• TEXT PROVIDED
Best Field Sales Apps for Small Teams (Under 50 Reps): A 2025 Buyer's Guide
Last month I got on a call with a guy running a snacks distribution business out of Sharjah. Eleven reps. Three vans. He was paying $890/month for a field sales tool he'd signed up for in 2023 because a friend recommended it.
He was using maybe 20% of it.
This is the story for most small FMCG teams I talk to. They either overpay for enterprise software built for 500-rep operations, or they're still running everything on WhatsApp and a battered Excel file that someone's cousin maintains. Neither works. So let me walk through what actually matters when you're picking a field sales app for a small team in 2025, and which tools I'd genuinely consider if I were in your shoes.
What small teams actually need (and what they don't)
Here's the thing. When you've got under 50 reps, your problems aren't the same as Unilever's problems. You don't need 47 dashboards. You don't need an AI co-pilot that writes coaching scripts. You need to know:
- Did my rep actually visit the outlet today?
- What did they sell, and to whom?
- Is the order going to the distributor without three phone calls?
- Am I losing outlets I used to service?
That's roughly it. Maybe 80% of the value sits in those four questions.
I used to think small teams needed simpler software. Then I realized that's wrong — they need focused software. There's a difference. A small team can absolutely use sophisticated features like voice order entry or shelf photo analysis. They just can't afford the 6-month implementation that comes bolted onto enterprise tools.

• ENTRIES PROVIDED
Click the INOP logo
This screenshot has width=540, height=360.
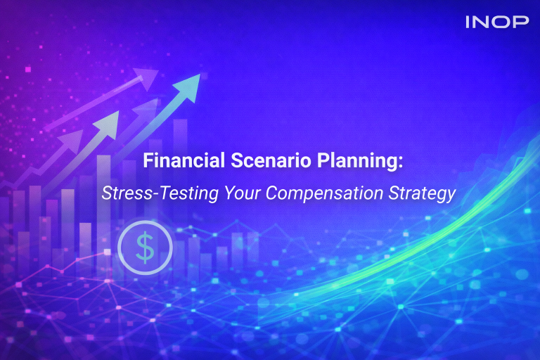[x=496, y=22]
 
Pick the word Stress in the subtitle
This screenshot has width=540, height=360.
[x=122, y=193]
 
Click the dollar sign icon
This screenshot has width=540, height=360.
[x=145, y=248]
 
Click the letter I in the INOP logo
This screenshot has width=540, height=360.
[x=468, y=22]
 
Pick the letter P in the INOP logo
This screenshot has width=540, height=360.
[x=521, y=22]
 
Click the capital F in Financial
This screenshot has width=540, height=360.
[x=148, y=162]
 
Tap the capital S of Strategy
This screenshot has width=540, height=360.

• QUESTIONS TO ANSWER
1. In the buyer's guide on field sales apps, rewrite the paragraph that begins "I used to think small teams needed simpler software" as a shorter version that keeps its main facts.
2. Write the next few paragraphs of the buyer's guide on field sales apps for small teams, picking up after its final sentence.

• PER-TASK ANSWERS
1. Small teams don't need simpler software; they need focused software. They can make good use of advanced features such as voice order entry or shelf photo analysis, but they can't afford the six-month implementation that comes with enterprise tools.

2.
So the real filter is: how fast can you get your reps using it on Monday morning?
The shortlist worth looking at
I'll be upfront — I run Zivni, so obviously I think we're a strong fit for this segment (it's literally who we built for). But I'll give you the honest landscape because pretending alternatives don't exist makes me look silly.
Zivni — Starts at $5/user/month. We built this specifically because FieldAssist and BeatRoute were quoting $15-25 per user to small distributors in Karachi and Riyadh, and the math just didn't work. You get beat planning, GPS attendance, outlet mapping, order capture, and basic reporting in the base tier. Voice orders, AI shelf analysis, and ERP integration are add-ons you only pay for if you actually want them. Setup is usually 3-5 days for teams under 50. Works offline, which matters more than people admit when your reps are in rural Oman or interior Sindh.
Repsly — Solid product, particularly popular in the US and UK. Pricing typically lands around $15-29 per user once you negotiate. Strong in merchandising audits. Weaker on order-to-distributor flow if you're in a traditional GT (general trade) market. Good fit if you're a brand doing retail execution audits more than direct selling.
Outfield — Cheaper, around $12-30 per user. Gamification is genuinely good. But the FMCG-specific stuff (SKU hierarchies, scheme management, distributor claims) isn't really there. Fine for B2B field sales in services or light industrial. Less great for fast-moving consumer goods.
BeatRoute — Strong in India and now pushing into GCC. Feature-rich. Pricing has crept up — I've seen quotes around $12-18 per user for small teams, which adds up fast. Implementation can take 4-8 weeks even for small deployments, which is a real cost most buyers underestimate.
FieldAssist — Built for big brands. They'll take small clients but you'll feel like a small client. Honestly, if you have under 50 reps, you're not their priority and you shouldn't be paying their prices.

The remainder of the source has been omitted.